The co-founders of the Congressional Reformers Caucus, Tea Party Republican Ken Buck from Colorado, and tough-on-crime Democrat Kathleen Rice from Long Island, New York, are both former prosecutors who share frustration over the breakdown in the legislative process. First elected in 2014, they are ideological opposites. Buck has an AR-15 mounted in a locked cabinet on his office wall while Rice supports gun control.

It’s not policy that’s brought them together. It’s process.

“The job doesn’t have to suck,” says McGehee.

Among the ideas the caucus is exploring are a ban on fundraising while the House is in session, an “Honest Ads” act that would have paid political ads on the Internet carry a disclaimer on who takes responsibility, similar to those on television ads, and more disclosure around leadership PACs that blur the line between official and personal use.    

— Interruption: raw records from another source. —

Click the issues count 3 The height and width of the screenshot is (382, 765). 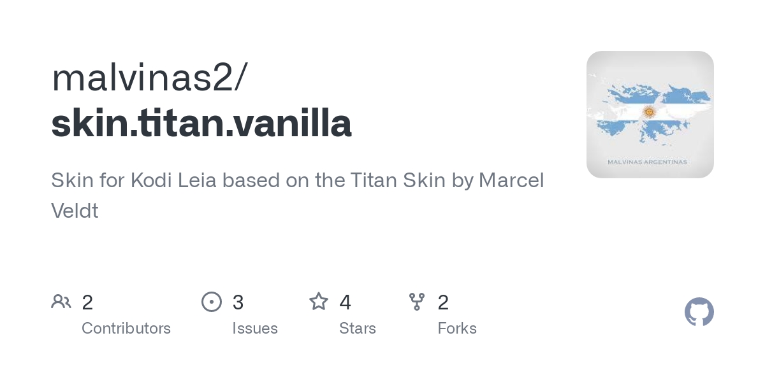point(238,302)

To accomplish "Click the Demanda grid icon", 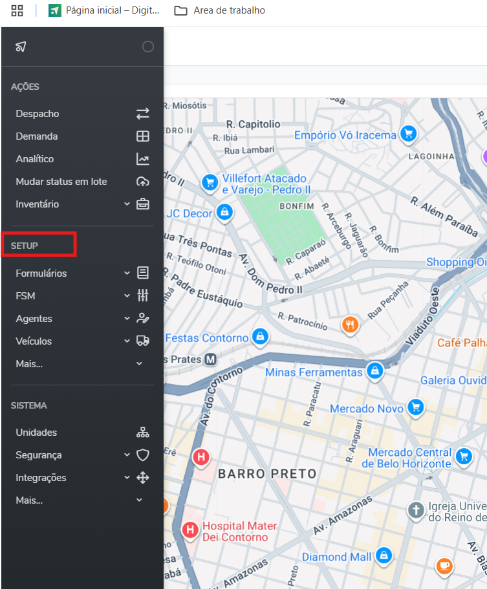I will (142, 136).
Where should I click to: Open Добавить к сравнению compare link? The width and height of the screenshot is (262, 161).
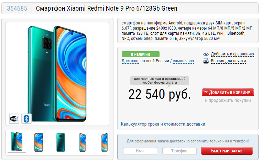click(232, 54)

Scanning the list of members who’ve signed onto the reformers caucus, there are a lot of up and comers. Thirty-four-year-old Republican Mike Gallagher from Green Bay, Wisconsin, is fluent in Arabic and served in Iraq. “He doesn’t want to be a potted plant, he wants to do something worthy,” says McGehee.

New York Republican Elise Stefanik, 33, is on the list, as is Mike Coffman of Colorado, a veteran of the Gulf and Iraq wars, and co-sponsor of the Honest Ads Act with Washington State Democrat Derek Kilmer, who’s also on the list. Among the Democrats are known party reform activists Seth Moulton of Massachusetts and Cheri Bustos of Illinois.

No member can join the reformers caucus unless they bring along someone from the opposite party. “We call it Noah’s Ark,” says McGehee. But this is “not kumbaya.” She points to two prominent numbers on the wall: 218 and 60, the votes needed to pass legislation in the House and senate. “You have to fight for democracy,” she says. “We’re in the fight.”   

Meanwhile, for those who want kumbaya, a citizens-based effort called Better Angels is holding its founding convention this week on the campus of Eastern Mennonite University in Harrisonburg, Virginia with the laudable goal of rebuilding civil discourse and de-polarizing America.  Among those attending is Peter Yarrow, who gained fame in the 1960s mixing music with political and social activism as part of the folk music group Peter, Paul, and Mary.

Better Angels held its first meeting three weeks after the 2016 election, and has since conducted over 100 workshops in some 35 states, instructing “red” and “blue” Americans how to hear each other and communicate respectfully. It’s not about finding a centrist policy or winning arguments, it’s about restoring trust in each other even—or especially—when we disagree.  

It’s the brainchild of David Blankenhorn, who heads the Institute for Values, and who gained notoriety as an outspoken critic of same-sex marriage before reversing himself in 2012. Claren O’Connor, director of communications for Better Angels told The Daily Beast that the experience of being hammered first by one side and then by the other in the marriage debate makes Blankenhorn uniquely qualified to lead others in this de-polarization work.  

The curriculum to rebuild communication between polar opposites is devised by William Doherty, a family therapist and head of the Doherty Relationship Institute at the University of Minnesota who specializes in working with people on the brink of divorce. At the end of the three-day retreat, more than 140 delegates representing 3,000 dues-paying members will take a pledge that recognizes the nation is in crisis, and that the crisis is polarization.

They will endorse a set of guiding principles for depolarization that apply to citizens, civic groups, scholars, the media and politicians to understand and respect the other side’s point of view, and to ensure that liberals and conservatives in equal numbers participate in this work. Better Angels plans to periodically rank all  535 members of Congress on a scale of zero to 100 on their fidelity to these principles of tolerance and inclusion and eventually to raise money to support Better Angels candidates through a sister organization.

Democracy is not a given, and those seeking to strengthen the national fabric have no time to waste.